» **What you will do**
Write out every line of the records below, requests included, and shift each click coordinate in the answers by adding 111 to it. Leave the pictures out.
• • • • •
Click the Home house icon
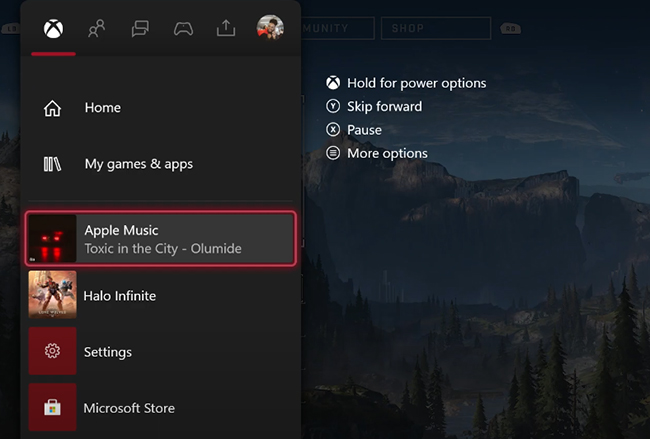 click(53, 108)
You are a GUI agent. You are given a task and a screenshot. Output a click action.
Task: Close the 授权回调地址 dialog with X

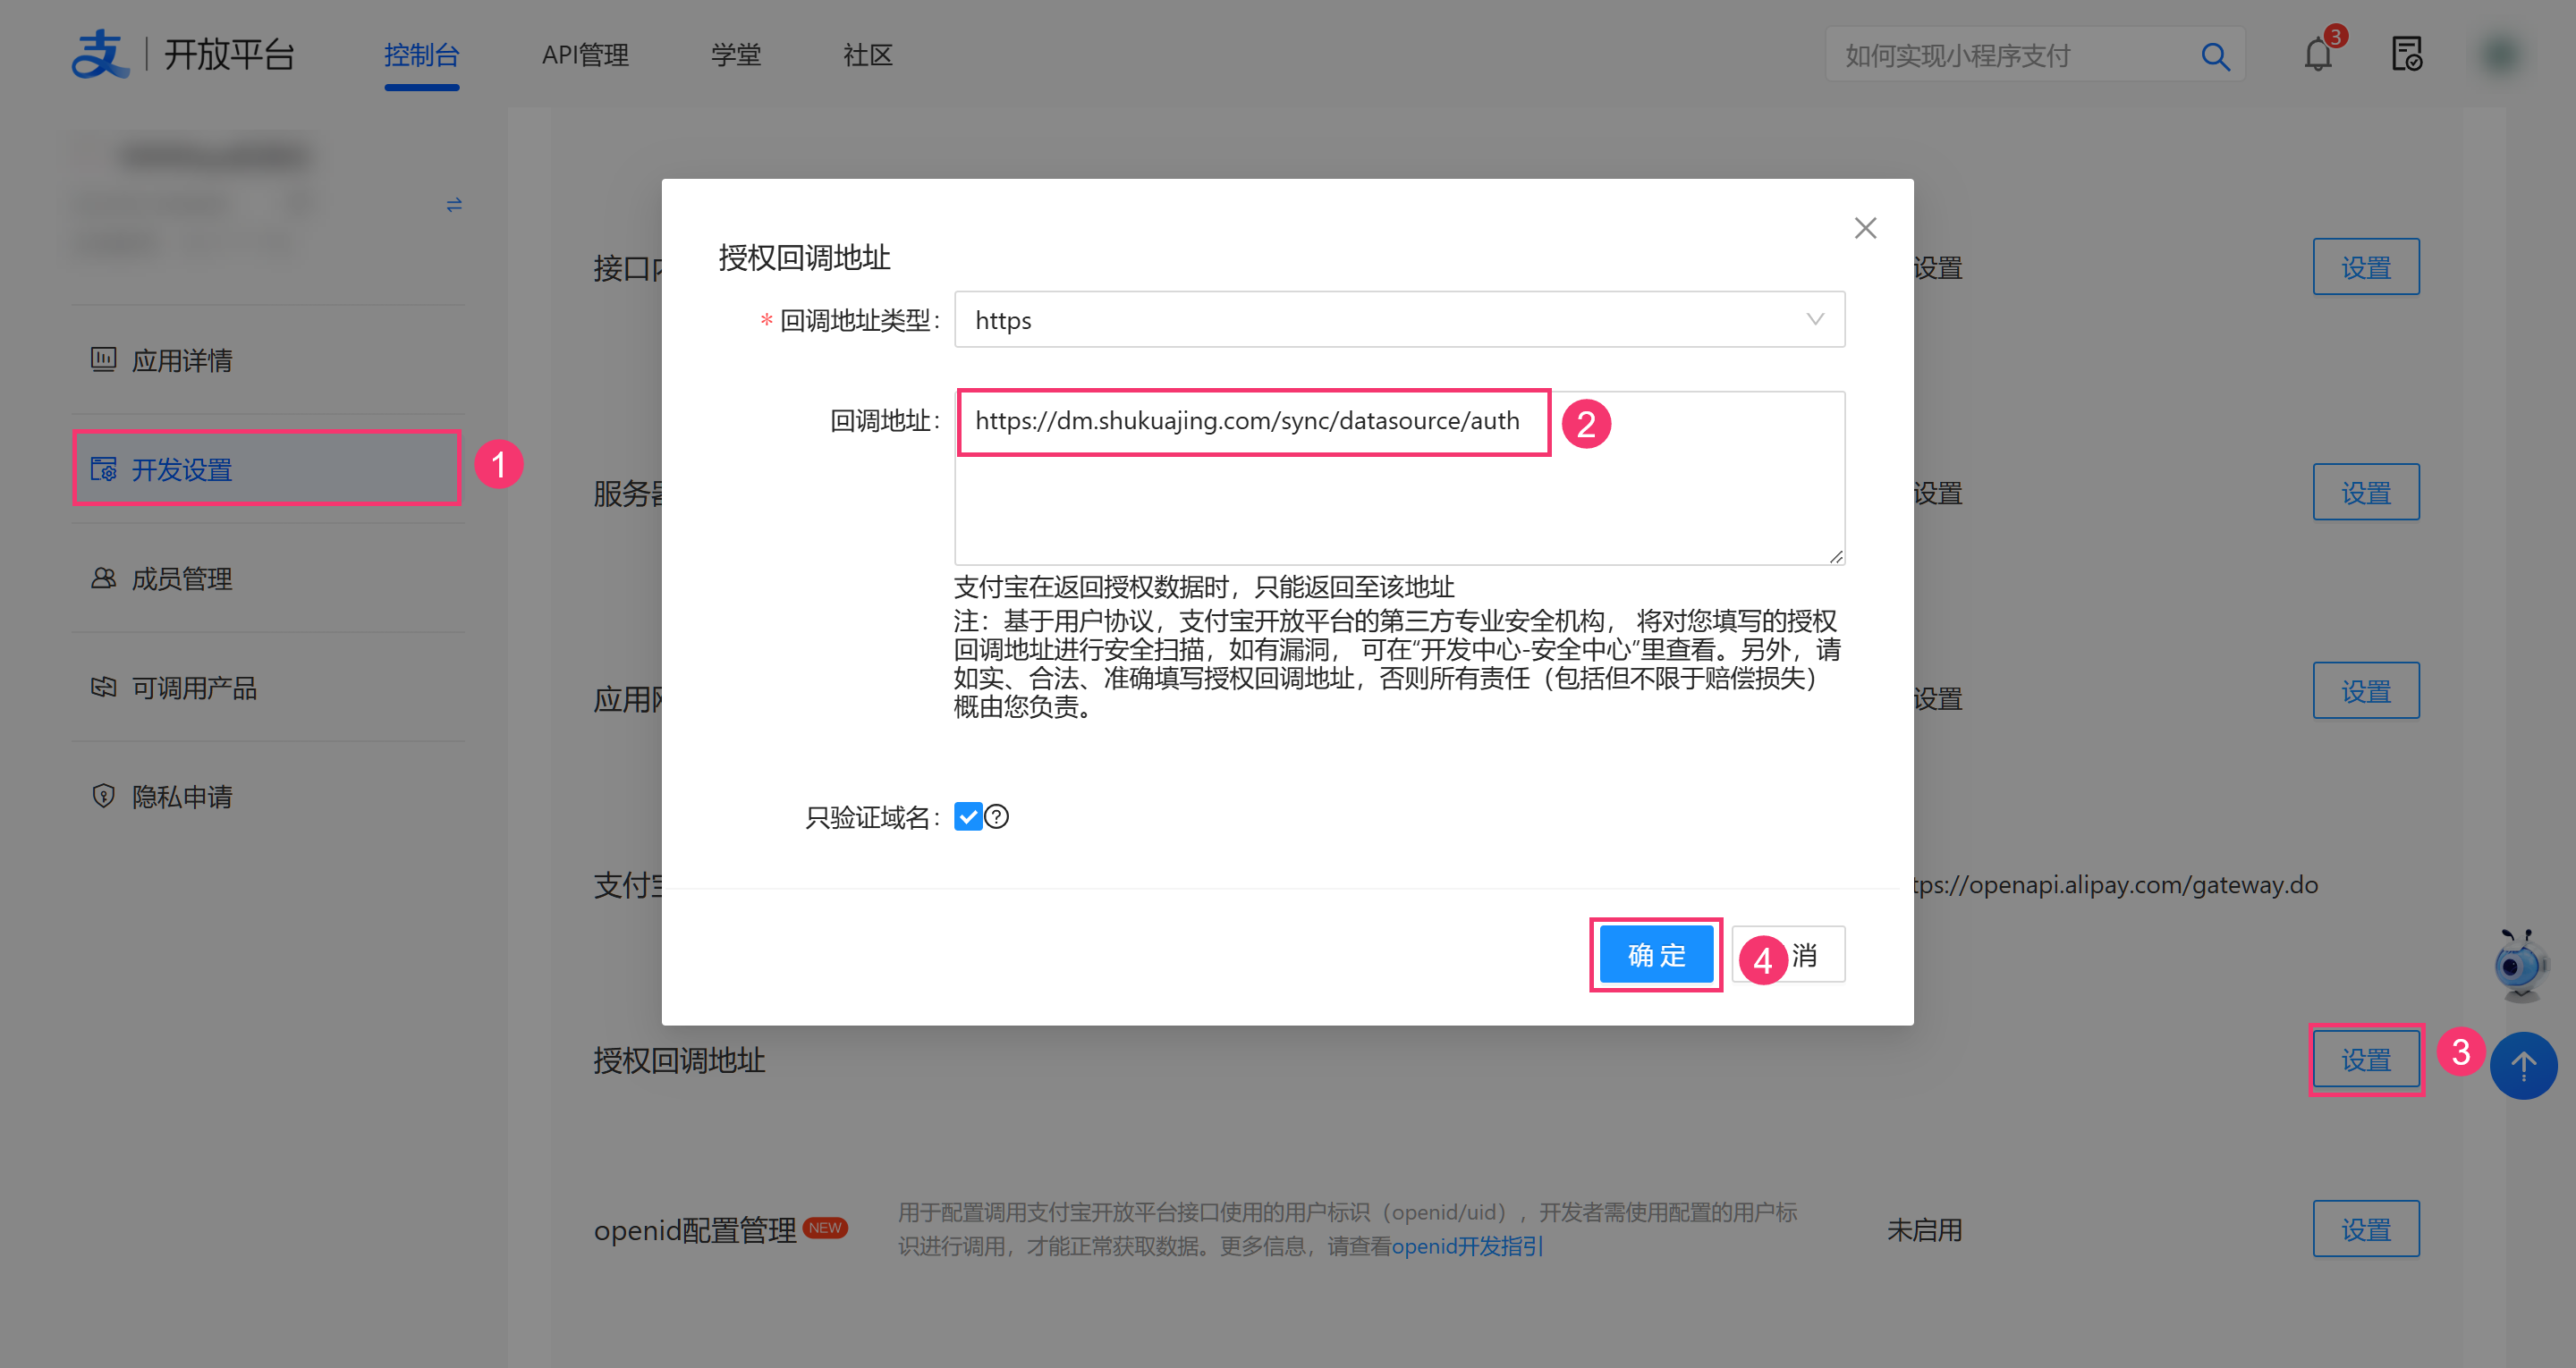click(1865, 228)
• • • • •
» **Response to the task**
Click the Home house icon
 click(164, 219)
You are a GUI agent. You are given a task and a screenshot. Output a click action.
Task: Close the 授权回调地址 dialog with X

click(1976, 339)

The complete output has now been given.